___ Provided information ___
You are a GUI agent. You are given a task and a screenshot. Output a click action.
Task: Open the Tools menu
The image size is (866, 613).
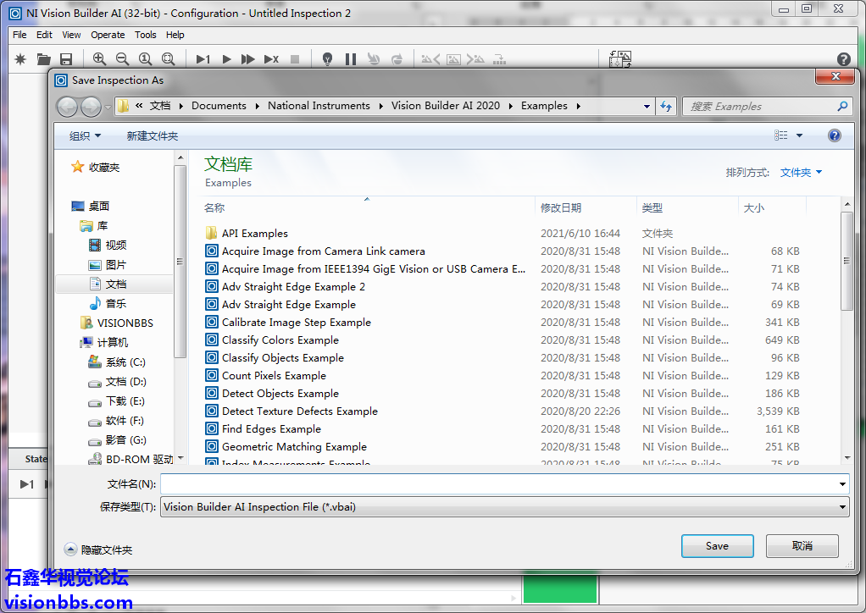[x=146, y=35]
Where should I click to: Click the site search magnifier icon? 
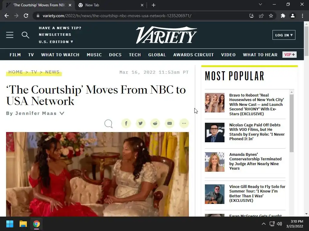25,35
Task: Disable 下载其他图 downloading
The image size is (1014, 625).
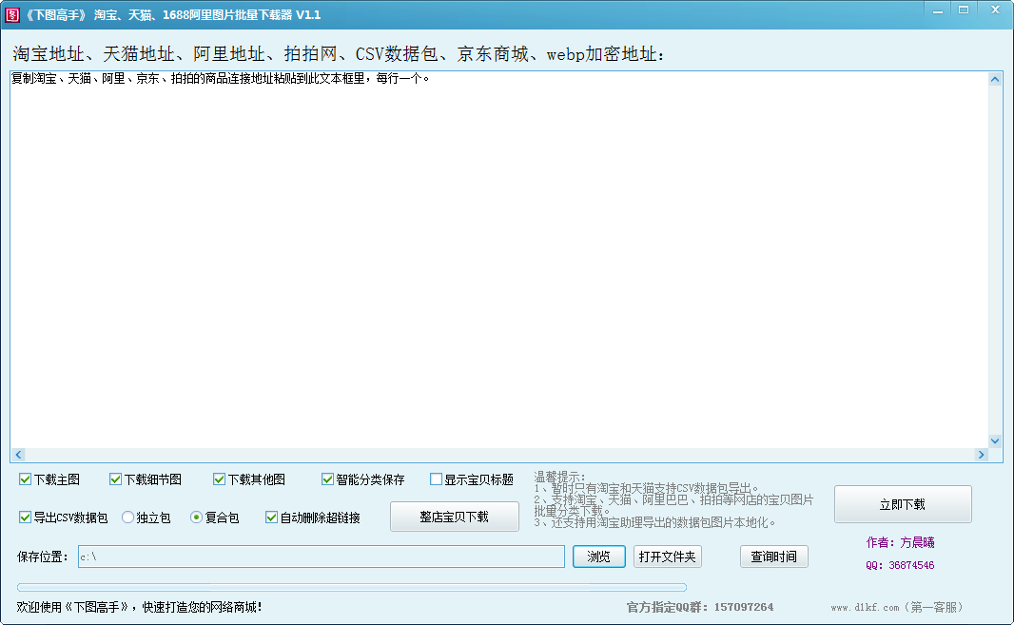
___
What is needed is a word-for-word transcription of all the entries, with the pictures dropped.

**Reply to the task**.
You are a GUI agent. You are given a task and a screenshot. Output a click action.
Task: Open the Tools menu
The image size is (866, 613).
[x=146, y=35]
Where should I click to: Click the site search magnifier icon? 
25,35
Task: Disable 下载其他图 downloading
The image size is (1014, 625).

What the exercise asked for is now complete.